No serum samples showed anti-N IgA after the second vaccine dose (figure 2B).

Discussion

The cohort of 24 health workers vaccinated with Pfizer mRN-ABNT162b2 (Comirnaty) has undoubtedly constituted a useful platform for testing the performance of a practical, flexible and easy-to-use enzyme immunoassay system. The separate search for specific antibodies against the main viral components, including the Spike protein (Receptor Binding Domain, also produced by the Pfizer vaccine) and the nucleoprotein N, allowed to evaluate the efficacy of the vaccine, distinguishing the antibodies produced by it from those of any natural infections.

The enzyme immunoassay (ELISA), object of this study, proved to be easy to perform in any diagnostic laboratory and with a very low cost/test. In fact, it only needs a spectrophotometer for microplates, easily obtainable even in countries with scarce economic resources.

After the first dose of vaccine only slightly more than half of the vaccinated subjects (55%) showed the production of IgG antibodies on the 18th day of inoculation, of which 3 were mild. Only after the second dose was there a massive production of immunoglobulin G, regardless of gender and age. The presence of IgA was found in 2 subjects after the first dose of vaccine and in 5 subjects after the second dose: they reported the presence of symptoms after vaccination inoculation.

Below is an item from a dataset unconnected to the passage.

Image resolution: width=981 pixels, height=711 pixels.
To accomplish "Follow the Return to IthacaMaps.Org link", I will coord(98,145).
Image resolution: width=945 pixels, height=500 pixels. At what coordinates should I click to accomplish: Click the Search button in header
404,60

In six cases the presence of anti-SARS-CoV-2 nucleoprotein (N) IgG was found: as described in tables 1 and 2 health worker AM already had these antibodies at time zero and to a weak extent even after the first dose, then it becomes negativized later. Conversely, health worker PT retained anti-N IgG even after the second dose, while DS and ARB showed anti-N IgG only after the second and after the first dose, respectively. Healthcare workers PT and DS work in an infectious disease hospital department.

In this context, the presence of anti-N IgG in subjects vaccinated against SARS-CoV-2 and negative to the molecular swab can be explained as a consequence of seasonal reinfections by other Coronaviruses (with a kinetics of 6-12 months) or with a non-specific cross-reactivity (17).

Conclusion

In controlling the current pandemic and, in any case, to comply with a correct pre- and post-vaccination laboratory serological diagnosis, the use of a fast, practical and economical device is highly desirable. The ELISA system able to identify the presence of IgG, IgA and also, if desired, IgM antibodies, developed by Bruni et al. (17) proved to be a valuable tool for pre- and post-vaccination antibody monitoring for SARS-CoV-2.

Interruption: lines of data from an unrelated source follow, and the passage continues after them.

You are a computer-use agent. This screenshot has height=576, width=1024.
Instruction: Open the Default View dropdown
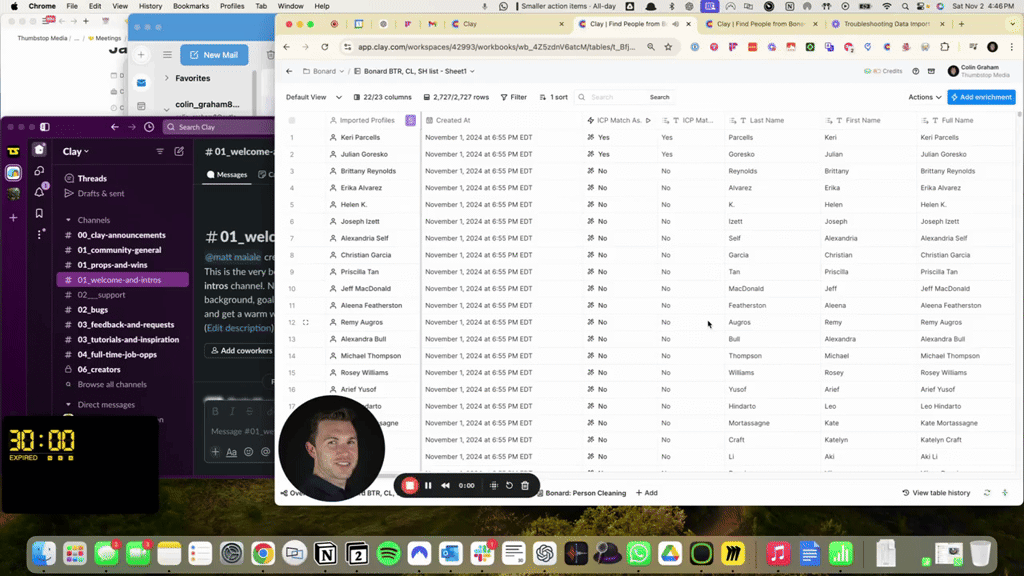[313, 97]
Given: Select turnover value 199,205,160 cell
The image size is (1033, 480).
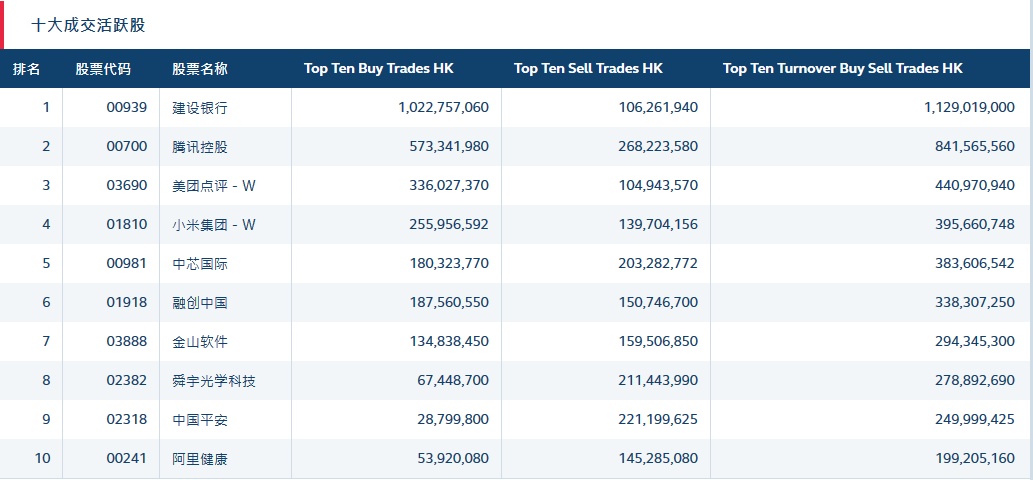Looking at the screenshot, I should pyautogui.click(x=969, y=459).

The homemade ELISA test carried out in our laboratory therefore allowed post-vaccine antibody monitoring in 24 healthcare professionals, revealing the full effectiveness of Pfizer vaccine mRNABNT162b2 (Comirnaty) after the second dose. In this way it was also possible to verify the subjective immune response at the first dose, not to mention that it was possible to verify the presence of possible pre-existing anti-Coronavirus antibodies. By evaluating the different antibody levels produced after the vaccination stimulus it would be possible to guess the duration of the immunization and, through monitoring over time, establish when to prepare a possible booster.

Finally, it should be considered that, in the middle of the pandemic period, this type of test, economic, versatile, practical and easy to carry out, would be very useful in developing countries or countries with scarce economic resources.